For the listing underneath, give the count of lines containing the string "Junior" and nothing further.

- - -

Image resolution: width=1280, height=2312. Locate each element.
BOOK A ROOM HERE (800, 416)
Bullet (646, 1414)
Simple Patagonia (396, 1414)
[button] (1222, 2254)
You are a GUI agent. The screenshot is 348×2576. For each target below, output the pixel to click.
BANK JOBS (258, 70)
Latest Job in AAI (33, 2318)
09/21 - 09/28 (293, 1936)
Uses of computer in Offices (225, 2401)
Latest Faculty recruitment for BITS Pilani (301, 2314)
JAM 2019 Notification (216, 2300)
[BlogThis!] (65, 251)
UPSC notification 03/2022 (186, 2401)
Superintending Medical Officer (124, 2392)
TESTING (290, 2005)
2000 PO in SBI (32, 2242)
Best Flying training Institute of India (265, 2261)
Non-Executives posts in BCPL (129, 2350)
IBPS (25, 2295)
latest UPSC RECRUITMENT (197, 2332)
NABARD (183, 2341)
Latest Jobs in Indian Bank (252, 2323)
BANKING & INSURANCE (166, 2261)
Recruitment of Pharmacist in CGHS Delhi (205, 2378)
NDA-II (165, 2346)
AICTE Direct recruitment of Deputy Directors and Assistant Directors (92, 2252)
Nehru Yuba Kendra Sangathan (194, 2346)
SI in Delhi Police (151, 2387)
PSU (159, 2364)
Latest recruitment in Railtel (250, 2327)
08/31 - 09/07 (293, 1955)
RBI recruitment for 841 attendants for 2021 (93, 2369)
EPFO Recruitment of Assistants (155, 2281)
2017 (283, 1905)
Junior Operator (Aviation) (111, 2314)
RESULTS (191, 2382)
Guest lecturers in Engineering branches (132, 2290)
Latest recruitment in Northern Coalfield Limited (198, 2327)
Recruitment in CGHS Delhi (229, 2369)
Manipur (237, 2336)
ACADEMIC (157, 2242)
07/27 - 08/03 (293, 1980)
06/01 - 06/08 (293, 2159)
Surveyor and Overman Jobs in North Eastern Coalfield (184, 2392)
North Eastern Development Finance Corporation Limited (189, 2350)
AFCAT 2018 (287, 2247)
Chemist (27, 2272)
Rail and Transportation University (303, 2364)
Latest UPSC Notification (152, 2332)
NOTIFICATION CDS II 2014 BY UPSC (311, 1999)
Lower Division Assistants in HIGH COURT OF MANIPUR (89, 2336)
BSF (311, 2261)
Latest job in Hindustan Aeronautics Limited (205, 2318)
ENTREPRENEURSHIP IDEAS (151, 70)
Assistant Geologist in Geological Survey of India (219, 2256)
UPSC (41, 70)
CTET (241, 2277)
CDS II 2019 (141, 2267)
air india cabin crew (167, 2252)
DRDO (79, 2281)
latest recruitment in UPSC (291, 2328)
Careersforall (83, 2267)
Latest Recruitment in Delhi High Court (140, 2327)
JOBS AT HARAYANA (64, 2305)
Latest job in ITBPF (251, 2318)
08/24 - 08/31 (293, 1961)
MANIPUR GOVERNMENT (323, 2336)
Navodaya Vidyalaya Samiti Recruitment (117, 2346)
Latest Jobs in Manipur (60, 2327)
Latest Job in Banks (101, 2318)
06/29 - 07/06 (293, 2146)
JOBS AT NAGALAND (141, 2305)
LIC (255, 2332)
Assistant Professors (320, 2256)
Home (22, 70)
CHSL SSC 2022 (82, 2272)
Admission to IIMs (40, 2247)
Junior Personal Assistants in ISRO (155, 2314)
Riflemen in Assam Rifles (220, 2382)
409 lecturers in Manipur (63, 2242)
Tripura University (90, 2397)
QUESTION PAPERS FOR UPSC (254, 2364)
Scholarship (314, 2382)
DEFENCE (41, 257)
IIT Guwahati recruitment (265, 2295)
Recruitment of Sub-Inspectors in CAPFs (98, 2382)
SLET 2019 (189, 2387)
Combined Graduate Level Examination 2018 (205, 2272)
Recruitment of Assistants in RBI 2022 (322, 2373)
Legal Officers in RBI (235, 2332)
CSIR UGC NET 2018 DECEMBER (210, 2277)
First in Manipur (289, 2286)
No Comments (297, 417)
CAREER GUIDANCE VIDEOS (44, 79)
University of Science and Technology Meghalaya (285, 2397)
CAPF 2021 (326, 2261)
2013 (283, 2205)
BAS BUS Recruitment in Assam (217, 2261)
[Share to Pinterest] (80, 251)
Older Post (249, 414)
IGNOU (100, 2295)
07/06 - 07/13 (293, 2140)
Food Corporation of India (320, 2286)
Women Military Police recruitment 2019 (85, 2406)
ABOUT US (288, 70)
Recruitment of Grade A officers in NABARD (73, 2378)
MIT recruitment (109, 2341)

- - -

• EXPECTED OUTPUT: 2